Data excerpts -
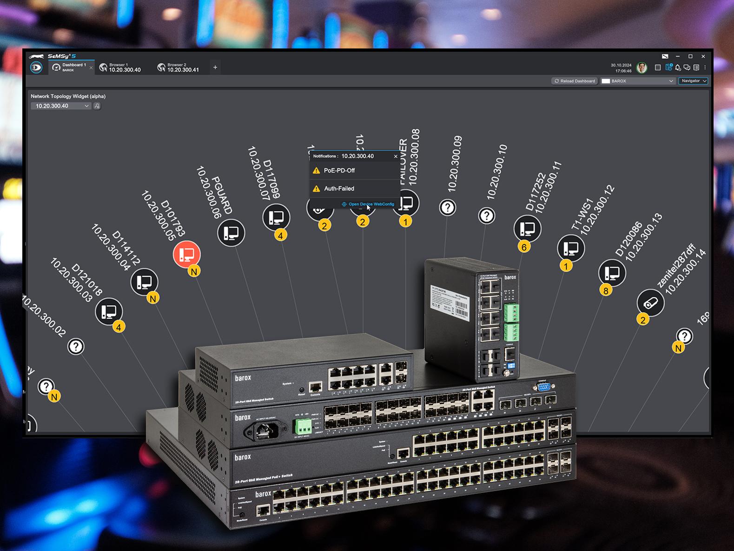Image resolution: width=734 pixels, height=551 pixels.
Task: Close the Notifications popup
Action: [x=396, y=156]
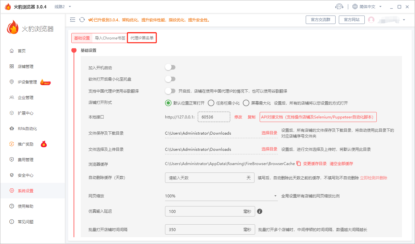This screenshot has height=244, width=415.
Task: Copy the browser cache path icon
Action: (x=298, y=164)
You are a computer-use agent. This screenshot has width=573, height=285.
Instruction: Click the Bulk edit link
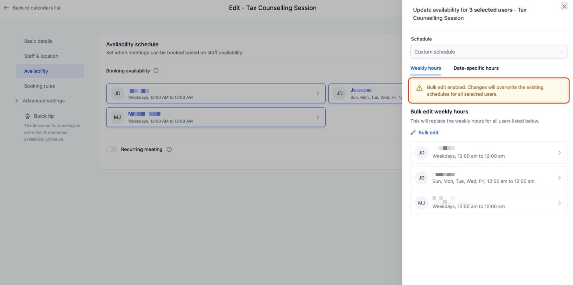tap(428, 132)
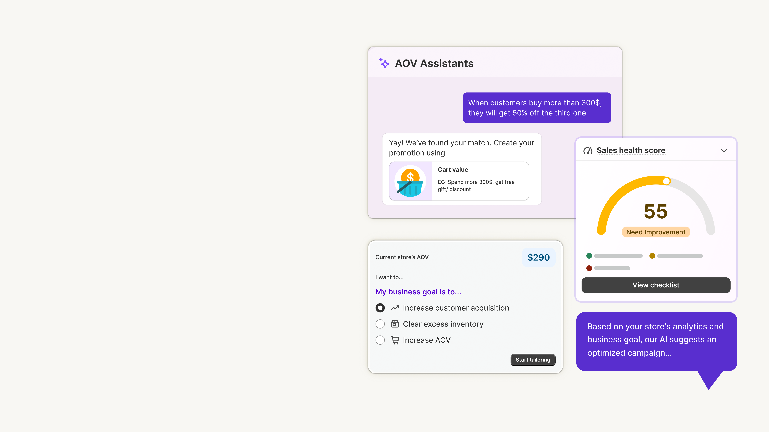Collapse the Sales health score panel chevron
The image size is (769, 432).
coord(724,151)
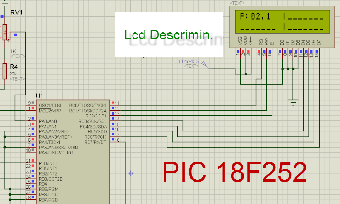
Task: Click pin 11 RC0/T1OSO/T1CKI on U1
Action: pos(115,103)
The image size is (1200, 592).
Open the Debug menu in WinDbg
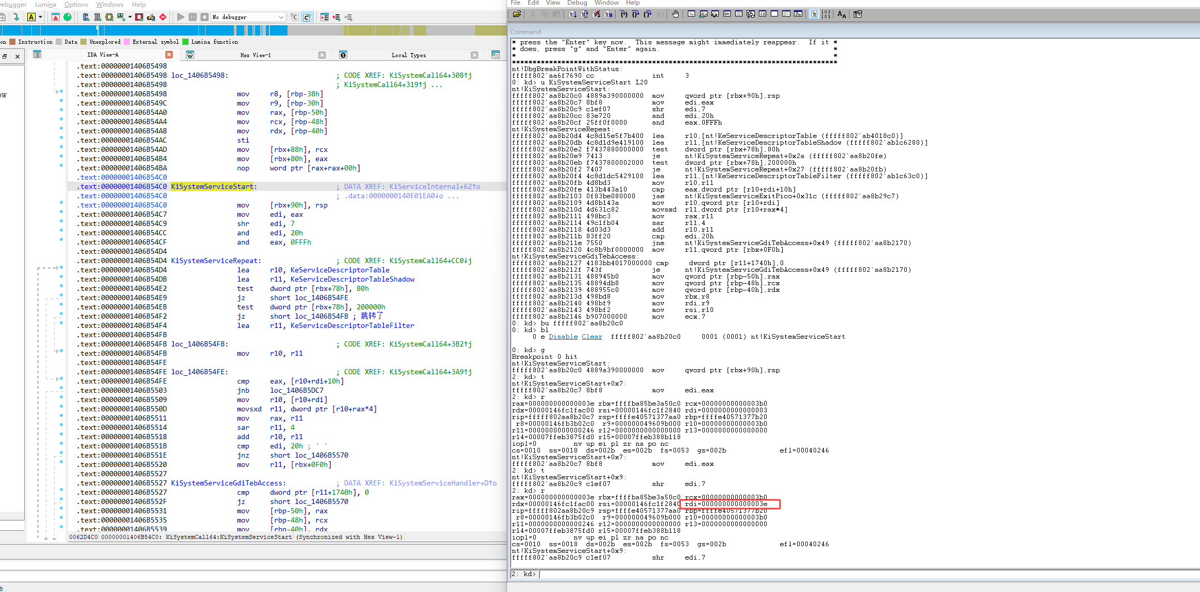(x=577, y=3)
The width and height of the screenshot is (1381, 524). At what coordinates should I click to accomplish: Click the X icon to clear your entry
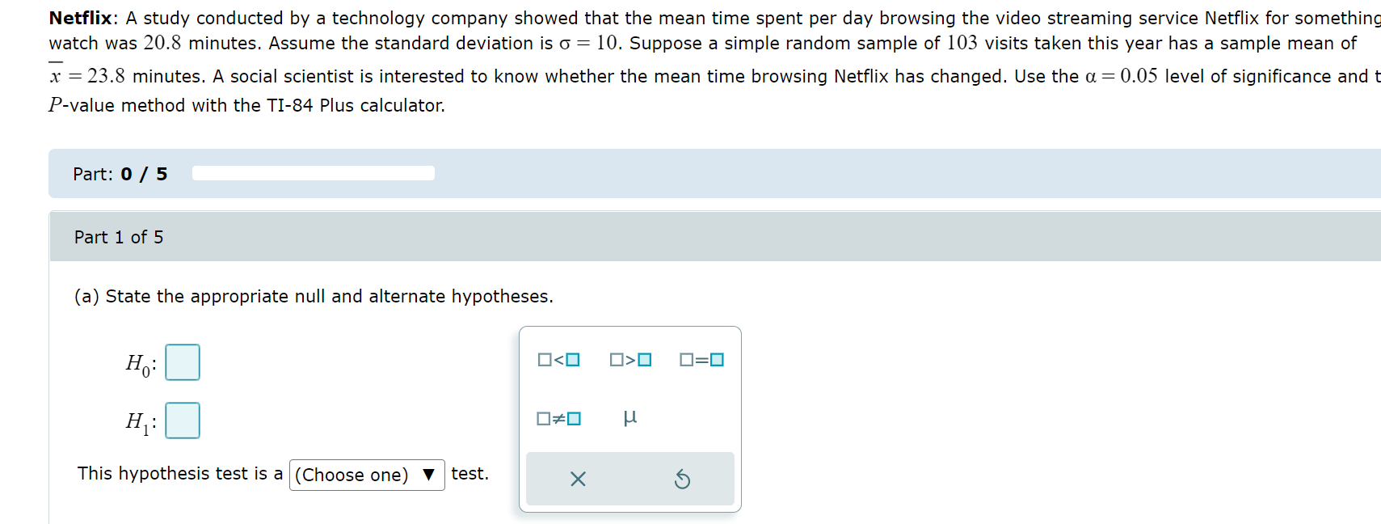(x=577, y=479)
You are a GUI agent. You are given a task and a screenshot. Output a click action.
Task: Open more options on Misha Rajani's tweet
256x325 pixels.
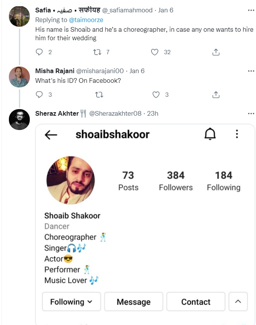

Task statement - Write out the data as a numbered list, from the first line through the line that contains "(x=577, y=3)", that line included, with blank lines skipped. Leave the pictures out.

Output of the exercise -
1. Image resolution: width=734 pixels, height=551 pixels.
2. Task: Close the Notifications popup
3. Action: [x=396, y=156]
4. This screenshot has height=244, width=415.
5. Task: Copy the browser cache path icon
6. Action: (x=298, y=164)
7. You are a computer-use agent. This screenshot has width=573, height=285.
8. Instruction: Click the Bulk edit link
9. tap(428, 132)
10. Collapse the Sales health score panel chevron
11. The image size is (769, 432).
12. coord(724,151)
13. Task: Click pin 11 RC0/T1OSO/T1CKI on U1
14. Action: pos(115,103)
15. The image size is (1200, 592).
16. Open the Debug menu in WinDbg
17. (x=577, y=3)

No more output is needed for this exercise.